For baseball our model estimates runs scored by each team using Poisson regression with pitcher stats, park factors, temperature, wind, and umpire tendencies. For hockey and NBA, the architecture is similar — team efficiency ratings anchored to long-run performance, with recent form layered on top.
Calibration: why raw predictions aren't enough
A model that says '60% home win' on 100 matches should see the home team win roughly 60 of them. If it only wins 50, the model is overconfident — its probabilities are too high and any bets based on them will disappoint. Calibration is the process of correcting this systematic error.
We use isotonic regression to calibrate the raw XGBoost outputs. After calibration, our football model scores a Brier score of 0.177 — the Brier score measures calibration quality; lower is better, and 0.177 is within the range of the sharpest bookmakers. We benchmark against Pinnacle specifically because Pinnacle is the consensus sharp-market proxy: they accept professional bettors, move lines fast, and run the lowest margins in the industry. If you can't beat Pinnacle's implied probabilities on average, you haven't found an edge.
You can see the current model metrics and out-of-sample performance on our live model & track record page.

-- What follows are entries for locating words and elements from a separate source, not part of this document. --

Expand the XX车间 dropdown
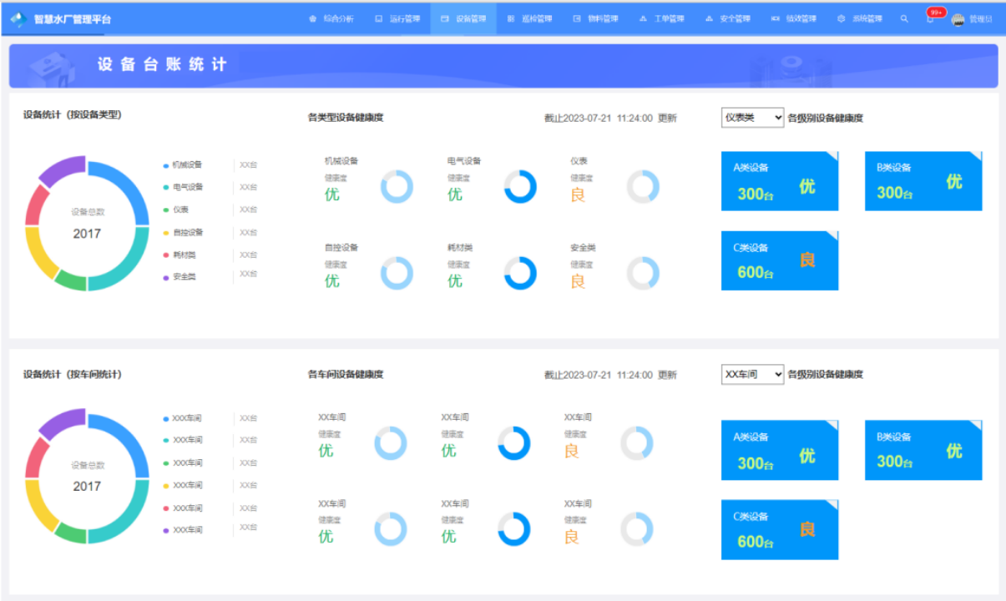Image resolution: width=1006 pixels, height=601 pixels. click(752, 375)
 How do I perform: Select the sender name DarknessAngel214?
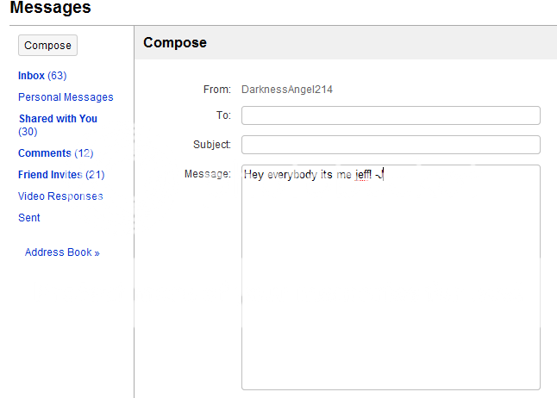[x=285, y=89]
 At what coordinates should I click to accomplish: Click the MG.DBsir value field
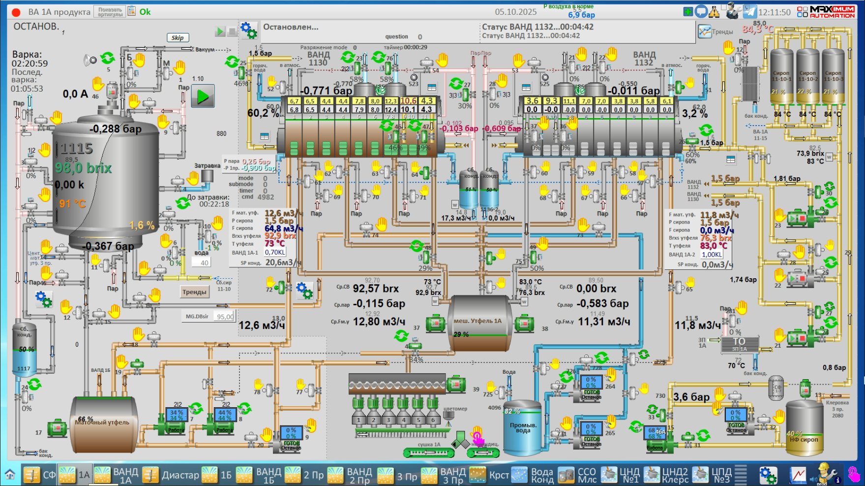[x=225, y=317]
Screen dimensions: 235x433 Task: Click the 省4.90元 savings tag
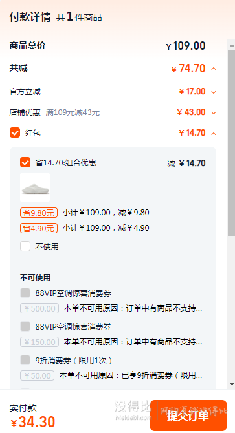[39, 228]

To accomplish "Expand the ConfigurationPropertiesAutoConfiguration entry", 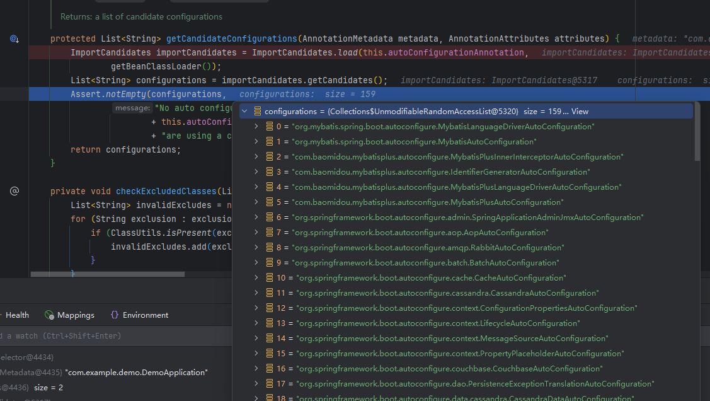I will coord(256,308).
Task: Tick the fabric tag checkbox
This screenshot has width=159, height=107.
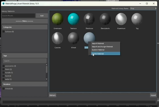Action: [x=3, y=69]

From probability to bet: expected value and the decision gate
Once the model outputs a probability, the comparison is simple. If our model says 45% and the bookmaker's odds imply 40%, the expected value is: (0.45 × odds) − 1. Positive EV means the bet is worth taking on average; negative means it isn't. You can test any scenario in our EV calculator.
Staking follows fractional Kelly at 25%, capped at 5% of bankroll per bet. Kelly sizes each bet proportional to your edge divided by the odds; the 25% fraction buys down variance so a run of bad luck doesn't end the exercise before the maths can play out. Try sizing a bet yourself with our Kelly calculator.
To understand why any of this matters, see what value betting is — the same logic underpins every bet the model recommends.
Why a model beats gut feeling
Human intuition is fast and pattern-hungry — both great properties in most situations, both liabilities in probability estimation. We overweight recent events (a team's last big win dominates our view of them), underweight regression to the mean, and are systematically biased toward popular outcomes. Bookmakers know this and price accordingly.
A model doesn't care about last weekend's highlight. It weights 105,000 historical outcomes and adjusts each feature by how much it actually predicted results in out-of-sample testing. The model is slower to update and less entertaining — but over 500 bets it will be less wrong than any individual analyst, which is the only number that matters.
The honest limits: what a model cannot do
A model is only as good as its inputs. Garbage in, garbage out — if we mislabel a team's lineup, miscalculate a pitcher's ERA, or train on data that has systematic recording errors, the model will confidently produce wrong probabilities. This is why we invest heavily in data quality and why every new feature goes through a controlled out-of-sample experiment before it ships.
- Variance is real. A 10% EV edge means a losing bet 40%+ of the time. Losing weeks and even losing months are part of the process.
- Market limits. Soft bookmakers limit or ban winning accounts. The edge only pays if you can actually place the bet.
- Model drift. Football tactics, roster construction, and officiating norms change. Models need periodic retraining; ours are re-evaluated at season end each year.
- Small samples lie. Statistically meaningful signal requires roughly 500 bets. Evaluate the model on CLV — did it beat closing prices? — not 50-bet win rate.
A realistic long-run yield from a well-calibrated model is 3–8%. That's a genuine edge in a negative-sum game. It compounds meaningfully with proper bankroll management. But it is not a guarantee, and it is not fast money.